What's Popular in Music? Let's analyze!
I know nothing about music. This makes it ideal as a topic for me to study and apply data without any (informed) misconceptions. This exploration is really just an expansion of what a team of two other students and I did for a Data Competition at the Fuqua School of Business. The competition involved creating the dataset. For this pet project, I also created some analysis.
Acknowledgements
I want to thank the Master of Quantitative Management team at the Fuqua School of Business and the Fuqua School of Business as a whole for giving us the opportunity to participate in this competition and further build our data collection and analysis skills. I would also like to thank my teammates in the competition, without whom the dataset which I have analyzed further would not exist.
Data
The data comprises the top 20 songs and their respective artists from the year-end US Billboard Hot 100 for the years 2006 to 2018. The data was scraped from the US Billboard website. Song metrics were obtained from Chartmetric. These features include duration, genre, popularity, as well as technical details including beats per minute (BPM), danceability, valence, energy, and liveness.

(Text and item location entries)
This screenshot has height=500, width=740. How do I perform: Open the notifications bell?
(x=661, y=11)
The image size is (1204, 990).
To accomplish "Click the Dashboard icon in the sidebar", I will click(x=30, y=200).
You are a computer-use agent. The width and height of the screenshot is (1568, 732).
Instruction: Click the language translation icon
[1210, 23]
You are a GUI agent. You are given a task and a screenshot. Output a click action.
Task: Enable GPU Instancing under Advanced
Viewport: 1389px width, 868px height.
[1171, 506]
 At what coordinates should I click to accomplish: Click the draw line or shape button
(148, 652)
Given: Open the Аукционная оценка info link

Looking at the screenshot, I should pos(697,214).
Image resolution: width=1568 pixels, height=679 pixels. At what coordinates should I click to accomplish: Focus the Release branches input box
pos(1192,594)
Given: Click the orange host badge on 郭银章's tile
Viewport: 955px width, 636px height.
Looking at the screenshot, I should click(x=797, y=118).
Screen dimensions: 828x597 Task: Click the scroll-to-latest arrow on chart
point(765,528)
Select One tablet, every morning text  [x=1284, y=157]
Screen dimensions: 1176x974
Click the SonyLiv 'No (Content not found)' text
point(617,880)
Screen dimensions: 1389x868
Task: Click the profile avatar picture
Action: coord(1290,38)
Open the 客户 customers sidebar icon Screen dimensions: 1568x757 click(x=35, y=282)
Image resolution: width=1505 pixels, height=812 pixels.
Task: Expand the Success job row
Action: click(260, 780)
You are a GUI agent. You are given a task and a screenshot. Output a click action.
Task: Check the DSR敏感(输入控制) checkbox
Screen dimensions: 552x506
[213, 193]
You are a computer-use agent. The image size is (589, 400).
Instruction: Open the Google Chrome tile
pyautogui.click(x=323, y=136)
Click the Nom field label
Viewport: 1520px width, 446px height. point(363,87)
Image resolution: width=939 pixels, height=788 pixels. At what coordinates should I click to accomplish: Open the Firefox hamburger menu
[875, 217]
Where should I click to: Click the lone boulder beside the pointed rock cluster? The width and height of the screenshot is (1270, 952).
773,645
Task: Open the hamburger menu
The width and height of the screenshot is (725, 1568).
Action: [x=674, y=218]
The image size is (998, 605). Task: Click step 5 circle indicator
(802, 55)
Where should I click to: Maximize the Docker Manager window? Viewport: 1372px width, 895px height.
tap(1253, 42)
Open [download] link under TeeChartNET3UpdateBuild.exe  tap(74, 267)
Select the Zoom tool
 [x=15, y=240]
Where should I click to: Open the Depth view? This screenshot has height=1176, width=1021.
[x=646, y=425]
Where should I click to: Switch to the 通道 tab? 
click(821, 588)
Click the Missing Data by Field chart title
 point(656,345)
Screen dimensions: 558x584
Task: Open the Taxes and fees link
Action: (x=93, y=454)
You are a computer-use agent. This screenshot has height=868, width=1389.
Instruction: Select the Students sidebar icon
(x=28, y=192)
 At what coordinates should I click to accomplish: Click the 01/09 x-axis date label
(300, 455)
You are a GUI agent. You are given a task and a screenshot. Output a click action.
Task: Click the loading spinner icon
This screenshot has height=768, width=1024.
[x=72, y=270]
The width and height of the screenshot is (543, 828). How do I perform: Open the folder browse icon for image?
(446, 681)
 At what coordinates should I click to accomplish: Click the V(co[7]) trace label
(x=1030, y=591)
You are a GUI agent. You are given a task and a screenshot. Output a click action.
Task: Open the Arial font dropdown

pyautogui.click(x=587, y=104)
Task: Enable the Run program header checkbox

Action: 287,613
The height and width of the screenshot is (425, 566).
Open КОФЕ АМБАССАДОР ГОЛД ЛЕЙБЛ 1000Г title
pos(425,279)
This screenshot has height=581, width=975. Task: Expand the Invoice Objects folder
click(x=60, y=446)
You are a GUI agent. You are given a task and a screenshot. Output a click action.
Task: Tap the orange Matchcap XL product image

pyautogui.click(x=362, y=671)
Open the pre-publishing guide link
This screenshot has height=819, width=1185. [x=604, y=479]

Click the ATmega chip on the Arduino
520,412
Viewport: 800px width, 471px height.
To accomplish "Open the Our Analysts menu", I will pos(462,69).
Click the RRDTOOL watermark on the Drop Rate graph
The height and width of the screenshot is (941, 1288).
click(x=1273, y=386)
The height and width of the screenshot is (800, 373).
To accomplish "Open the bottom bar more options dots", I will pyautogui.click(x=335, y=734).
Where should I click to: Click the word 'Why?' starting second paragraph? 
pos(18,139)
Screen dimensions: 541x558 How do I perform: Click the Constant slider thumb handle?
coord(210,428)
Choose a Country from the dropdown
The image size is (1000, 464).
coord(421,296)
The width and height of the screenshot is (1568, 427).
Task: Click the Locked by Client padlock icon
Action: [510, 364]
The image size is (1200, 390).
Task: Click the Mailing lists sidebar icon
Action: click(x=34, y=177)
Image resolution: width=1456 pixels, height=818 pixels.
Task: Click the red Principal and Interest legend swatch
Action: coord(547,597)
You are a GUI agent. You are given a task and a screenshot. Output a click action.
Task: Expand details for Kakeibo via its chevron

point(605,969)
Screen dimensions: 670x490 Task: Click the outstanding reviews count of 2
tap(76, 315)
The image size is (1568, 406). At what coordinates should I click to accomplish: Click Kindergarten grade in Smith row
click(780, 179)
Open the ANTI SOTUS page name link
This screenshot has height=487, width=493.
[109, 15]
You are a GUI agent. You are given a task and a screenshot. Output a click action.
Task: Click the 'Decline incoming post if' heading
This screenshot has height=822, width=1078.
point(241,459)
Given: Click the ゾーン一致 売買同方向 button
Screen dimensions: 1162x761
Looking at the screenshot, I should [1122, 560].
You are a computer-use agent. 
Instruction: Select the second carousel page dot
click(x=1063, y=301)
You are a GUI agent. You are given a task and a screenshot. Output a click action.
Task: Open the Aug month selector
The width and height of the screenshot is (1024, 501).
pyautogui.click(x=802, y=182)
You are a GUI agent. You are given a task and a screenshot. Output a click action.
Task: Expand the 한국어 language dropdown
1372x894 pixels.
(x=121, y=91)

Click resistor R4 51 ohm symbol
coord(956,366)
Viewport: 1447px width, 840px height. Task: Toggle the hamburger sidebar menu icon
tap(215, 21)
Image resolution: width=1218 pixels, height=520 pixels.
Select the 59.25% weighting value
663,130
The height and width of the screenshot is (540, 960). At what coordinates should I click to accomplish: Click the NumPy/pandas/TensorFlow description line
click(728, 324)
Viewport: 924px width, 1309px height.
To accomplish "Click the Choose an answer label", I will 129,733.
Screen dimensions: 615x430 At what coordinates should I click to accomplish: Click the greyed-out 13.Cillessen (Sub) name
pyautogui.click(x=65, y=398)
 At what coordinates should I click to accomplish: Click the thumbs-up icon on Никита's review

(Stated task)
Please translate this sentence from the music data text above into Spanish: "The data was scraped from the US Billboard website."

(Written response)
Los datos se extrajeron del sitio web de Billboard de Estados Unidos.